Exercise objective: Where does the word "cerca" occur in the entries below? Copy every line that has it.

[Records supplied — start]

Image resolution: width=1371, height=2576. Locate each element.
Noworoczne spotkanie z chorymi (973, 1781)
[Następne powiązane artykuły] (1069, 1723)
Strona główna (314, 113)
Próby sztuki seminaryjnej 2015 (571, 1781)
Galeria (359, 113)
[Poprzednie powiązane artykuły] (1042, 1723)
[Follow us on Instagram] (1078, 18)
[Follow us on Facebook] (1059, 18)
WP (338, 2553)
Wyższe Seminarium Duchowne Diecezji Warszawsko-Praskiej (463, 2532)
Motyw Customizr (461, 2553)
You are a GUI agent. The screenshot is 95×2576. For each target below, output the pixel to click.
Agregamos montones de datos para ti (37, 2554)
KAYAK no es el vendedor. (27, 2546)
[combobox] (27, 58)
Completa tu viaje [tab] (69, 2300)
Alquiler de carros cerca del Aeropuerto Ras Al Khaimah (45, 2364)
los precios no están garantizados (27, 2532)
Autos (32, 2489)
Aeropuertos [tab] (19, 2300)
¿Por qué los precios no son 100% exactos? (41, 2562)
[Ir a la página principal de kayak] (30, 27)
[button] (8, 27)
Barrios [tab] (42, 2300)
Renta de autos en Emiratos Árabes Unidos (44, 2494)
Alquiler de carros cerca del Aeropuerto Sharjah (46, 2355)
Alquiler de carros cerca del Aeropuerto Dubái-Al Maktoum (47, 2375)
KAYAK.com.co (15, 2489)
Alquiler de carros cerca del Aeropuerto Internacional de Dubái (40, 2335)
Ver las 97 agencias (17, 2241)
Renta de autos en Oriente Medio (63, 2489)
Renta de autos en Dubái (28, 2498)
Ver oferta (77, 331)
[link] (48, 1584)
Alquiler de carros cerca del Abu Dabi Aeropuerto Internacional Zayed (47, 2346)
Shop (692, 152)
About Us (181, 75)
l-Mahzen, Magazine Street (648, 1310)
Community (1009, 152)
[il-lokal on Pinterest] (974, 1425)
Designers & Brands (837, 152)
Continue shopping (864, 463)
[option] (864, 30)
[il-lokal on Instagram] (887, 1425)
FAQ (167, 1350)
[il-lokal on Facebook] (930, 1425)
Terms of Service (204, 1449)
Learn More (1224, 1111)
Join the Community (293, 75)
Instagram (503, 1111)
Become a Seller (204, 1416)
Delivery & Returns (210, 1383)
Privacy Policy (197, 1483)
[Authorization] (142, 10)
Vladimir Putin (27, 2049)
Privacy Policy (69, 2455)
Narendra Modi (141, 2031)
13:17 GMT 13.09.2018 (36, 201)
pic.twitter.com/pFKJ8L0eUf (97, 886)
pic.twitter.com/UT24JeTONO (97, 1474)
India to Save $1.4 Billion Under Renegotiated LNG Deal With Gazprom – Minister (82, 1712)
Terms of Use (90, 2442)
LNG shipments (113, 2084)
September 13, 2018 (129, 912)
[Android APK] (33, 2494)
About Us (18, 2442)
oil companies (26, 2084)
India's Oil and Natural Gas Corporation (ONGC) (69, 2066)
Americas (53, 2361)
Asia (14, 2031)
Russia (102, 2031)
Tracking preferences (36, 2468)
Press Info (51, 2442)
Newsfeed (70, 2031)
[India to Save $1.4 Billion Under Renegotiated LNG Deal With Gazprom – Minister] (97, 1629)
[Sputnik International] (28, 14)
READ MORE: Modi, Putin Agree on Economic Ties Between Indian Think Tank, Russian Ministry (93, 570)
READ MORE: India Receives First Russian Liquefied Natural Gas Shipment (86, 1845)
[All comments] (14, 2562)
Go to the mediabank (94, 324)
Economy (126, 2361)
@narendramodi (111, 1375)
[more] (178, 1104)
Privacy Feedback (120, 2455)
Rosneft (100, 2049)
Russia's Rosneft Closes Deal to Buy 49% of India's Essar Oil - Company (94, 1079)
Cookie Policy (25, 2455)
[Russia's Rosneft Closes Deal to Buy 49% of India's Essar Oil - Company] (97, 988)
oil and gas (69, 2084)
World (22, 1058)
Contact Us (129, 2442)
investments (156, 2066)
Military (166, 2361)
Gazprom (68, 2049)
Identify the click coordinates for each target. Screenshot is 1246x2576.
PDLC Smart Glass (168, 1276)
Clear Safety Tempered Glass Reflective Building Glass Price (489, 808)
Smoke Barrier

[Records supplied — finish]

Response to this exercise:
Alquiler de carros cerca del Aeropuerto Ras Al Khaimah (45, 2364)
Alquiler de carros cerca del Aeropuerto Sharjah (46, 2355)
Alquiler de carros cerca del Aeropuerto Dubái-Al Maktoum (47, 2375)
Alquiler de carros cerca del Aeropuerto Internacional de Dubái (40, 2335)
Alquiler de carros cerca del Abu Dabi Aeropuerto Internacional Zayed (47, 2346)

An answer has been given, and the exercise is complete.